Dr. Elmer answered and filed a reconventional demand asserting ownership of the subject property by virtue of a 1949 act of sale from the Zodiac Corporation. He alleged actual and continuous corporeal possession since 1949 and specifically pleaded acquisitive prescription of ten years by possession in good faith under a deed translative of title.

After a trial on the merits, the district court annulled the 1952 tax sale and specifically found that the Board had established a complete record title to the property. However, the court granted judgment in favor of Dr. Elmer on his reconventional demand and recognized him as owner of the property by virtue of acquisitive prescription.

The Board appealed suspensively.

Dr. Elmer neither appealed nor answered the Board's appeal, and the judgment declaring the 1952 tax sale a nullity is now final.

The two sections were selected by the State in 1850 under the provisions of the Swampland Act and was subsequently transferred to the Board by act dated May *277 22, 1939. However, although recorded in Lafourche Parish in due course, the transfer was not registered in Jefferson Parish until May 12, 1952.

Dr. Elmer claims ownership of the two sections by virtue on a non-warranty deed from the Zodiac Corporation on October 27, 1949, in which he purchased several properties, Parcel No. 7 containing a total of approximately 1,210 acres described as:

"The entire area of land bounded on the North by Bayou Thunder, Bayou Fort Blanc and the Perrillat Lands; on the West by the Parish Line of Lafourche, Perrillat Lands, and on the East by Section Fifteen, on the South by Bay Caminada and/or the Gulf of Mexico."

A map of the general vicinity of Grand Isle and Cheniere Caminada was included as an exhibit in the record, and the portion of that exhibit reproduced below shows the perimeter of the property claimed by Dr. Elmer with a heavy dashed line and the two disputed sections as shaded:

*278 The property description in the deed then continues and specifically enumerates the sections and the acreage contained in each. The two disputed sections are not enumerated in the description, although they are within the boundaries of the general perimeter description.

Dr. Elmer had the property surveyed prior to the act of sale, and immediately after the sale he and the real estate agent posted the land with signs along Bayou Thunder (the northern and western boundary).

Shortly thereafter Dr. Elmer built a road from the highway (indicated by us on the map) to the Gulf of Mexico, and he then built a camp at the Gulf. Another camp was built on the Gulf on a portion of ground sold by Dr. Elmer.

He also subdivided a portion of ground between the Highway and Bayou Thunder in 1951 and sold 17 lots in a short period of time. He has presently sold approximately 100 lots.

In 1952 Dr. Elmer constructed an airstrip on the property, which has been used consistently until the time of trial. Since 1958 he has leased to the United States of America for $1,500.00 per year a parcel of land on which a homing tower was constructed to direct aircraft into New Orleans. In 1962 he granted a servitude in favor of Gulf Oil Company, who paid him approximately $11,000.00 for the servitude and immediately constructed a pipeline.

Dr. Elmer has also granted another pipeline servitude and presently leases land to the Town of Grand Isle for $300.00 per year for use as a garbage dump.

All of the above improvements, sales, leases and servitudes involve land within the perimeter description of the 1949 sale, but outside of the disputed area, except for a small portion of the subdivision and the garbage dump. Additionally, there are two or three campsites leased by Dr. Elmer within the disputed area where the highway crosses Bayou Thunder.

* [EXERCISE SET]:
[A] Using the land dispute text, answer yes or no for each statement and quote the words from the text that decide it: (i) Dr. Elmer appealed the district court's judgment. (ii) Dr. Elmer built an airstrip on the property in 1952. (iii) The Town of Grand Isle pays Dr. Elmer $500.00 per year for land used as a garbage dump.
[B] According to the land dispute text, about how much did Gulf Oil Company pay Dr. Elmer for the servitude granted in 1962?
[C] Go on with the land dispute text, starting after its final sentence.
The lines after this text aren't needed for any of the work here.

* [RAW DATA]:
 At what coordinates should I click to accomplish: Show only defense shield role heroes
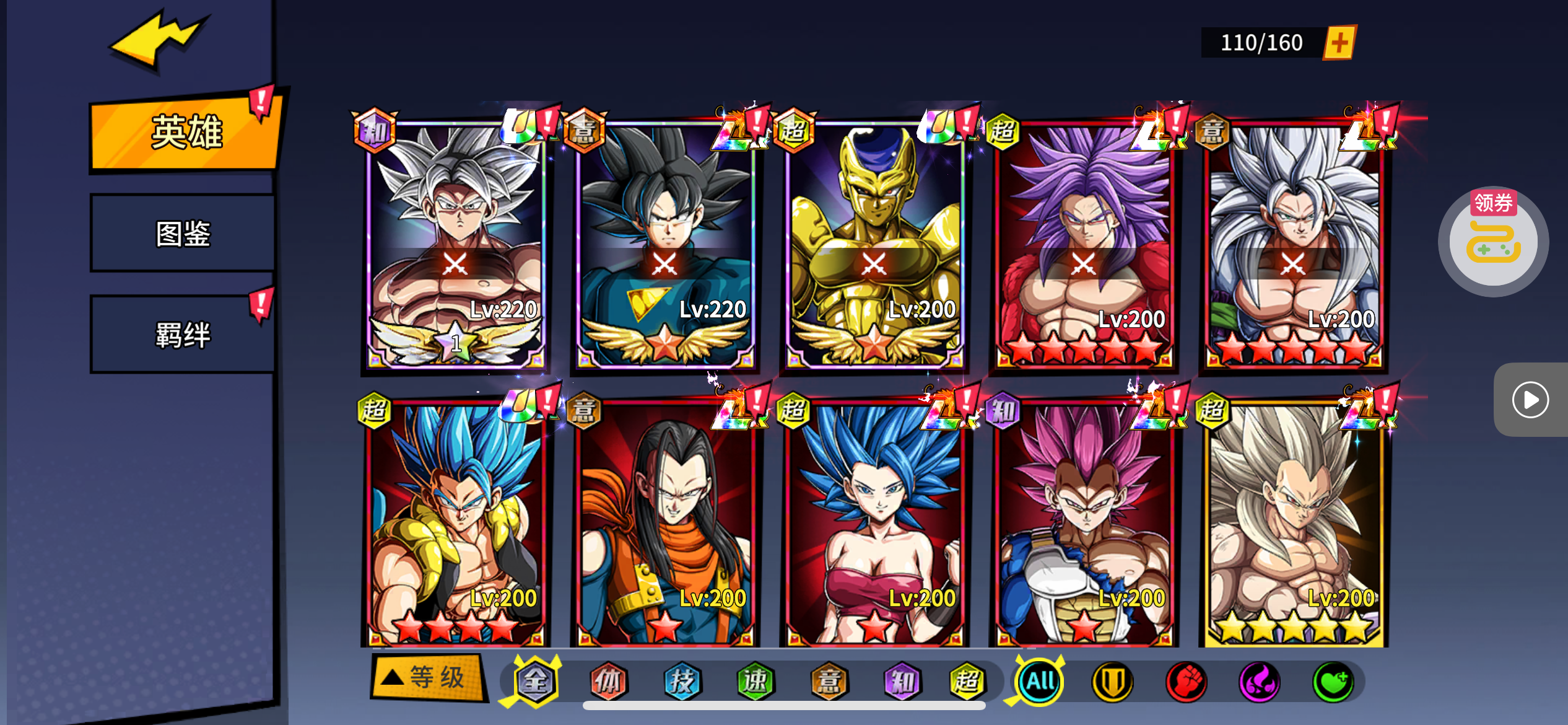click(1112, 682)
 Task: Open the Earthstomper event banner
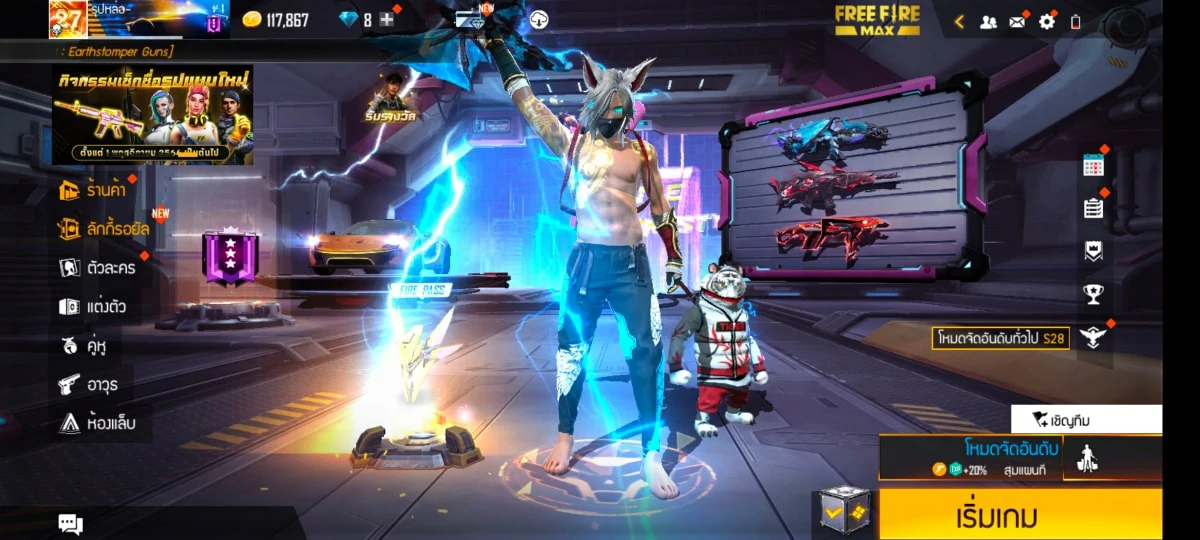click(x=152, y=115)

* [ANSWERS PER TASK]:
[A]
(i) No: "Dr. Elmer neither appealed nor answered the Board's appeal"
(ii) Yes: "In 1952 Dr. Elmer constructed an airstrip on the property"
(iii) No: "presently leases land to the Town of Grand Isle for $300.00 per year for use as a garbage dump"

[B] About $11,000.00.

[C]
PRESCRIPTION

Acquisitive prescription is a means by which property is acquired through possession over a fixed period of time. A possessor who acquires immovable property in good faith and by just title prescribes for that property in ten years. C.C. arts. 3474, 3478. Furthermore, C.C. art. 3479 requires that four conditions must concur:

"1. Good faith on the part of the possessor.
2. A title which shall be legal, and sufficient to transfer the property.
3. Possession during the time required by law, which possession must be accompanied by the incidents hereafter required.
4. And finally an object which may be acquired by prescription."

In reverse order, we discuss these conditions and the applicable facts of the present case.

An Object Which May Be Acquired by Prescription

The thing which is the object of prescription must be susceptible by its nature of alienation, and alienation of the thing must not be prohibited by law. C.C. art. 3497.

The Board contends that at the time of Dr. Elmer's acquisition, title to the property was in the State of Louisiana, and the land was not legally susceptible of alienation or of acquisition by prescription. There is a difference between capacity of being alienated and capacity of being prescribed. The land, being immovable property, was by its nature susceptible of alienation. The issue in this case is whether the land was susceptible of prescription. Stated otherwise, was either its alienation or acquisition by prescription prohibited by law?

*279 The following chronology is helpful in this discussion:

1938 Passage of Act 76, providing that prescription shall not run against Levee Boards
5-23-39 Patent from State to Board
1944 Passage of Act 247, repealing Act 76 of 1938
10-27-49 Act of sale from Zodiac Corporation to Dr. Elmer
5-12-52 Recordation in Jefferson Parish of patent from State to Board
1964 Passage of Act 408 (R.S. 38:295), providing that prescription by which the ownership of property is acquired shall not run against Levee Boards.

Dr. Elmer points out that even if we accept the position most favorable to the Board (that title remained in the State until May 12, 1952, when the patent was recorded in Jefferson Parish),[1] he possessed the property from 1952 through 1964, a period of more than ten years, during which time prescription could legally run against Levee Boards. From 1944 until the passage of Act 408 of 1964, there was no statutory prohibition to the running of prescription against Levee Boards.

Prescription runs against all persons not included in some exception established by law. C.C. art. 3521. An exception is established for the State of Louisiana by Const. Art. 19, § 16, which provides that prescription shall not run against the State in any civil matter.

However, it has been held that this constitutional provision does not apply to Levee Boards on the theory that they are agencies of the State and not the State itself.[2] Furthermore, the running of acquisitive prescription against Levee Boards has been held not to be barred by Const. Art. 19, § 16.[3]

Although at the time of Dr. Elmer's acquisition in 1949 acquisitive prescription could not run against the property since title was in the State, prescription began to accrue when title was passed to the Board in 1952. We therefore conclude that during the ten years between May 12, 1952 and May 12, 1962 (and until Act 408 of 1964), the land in dispute was susceptible of being acquired by prescription.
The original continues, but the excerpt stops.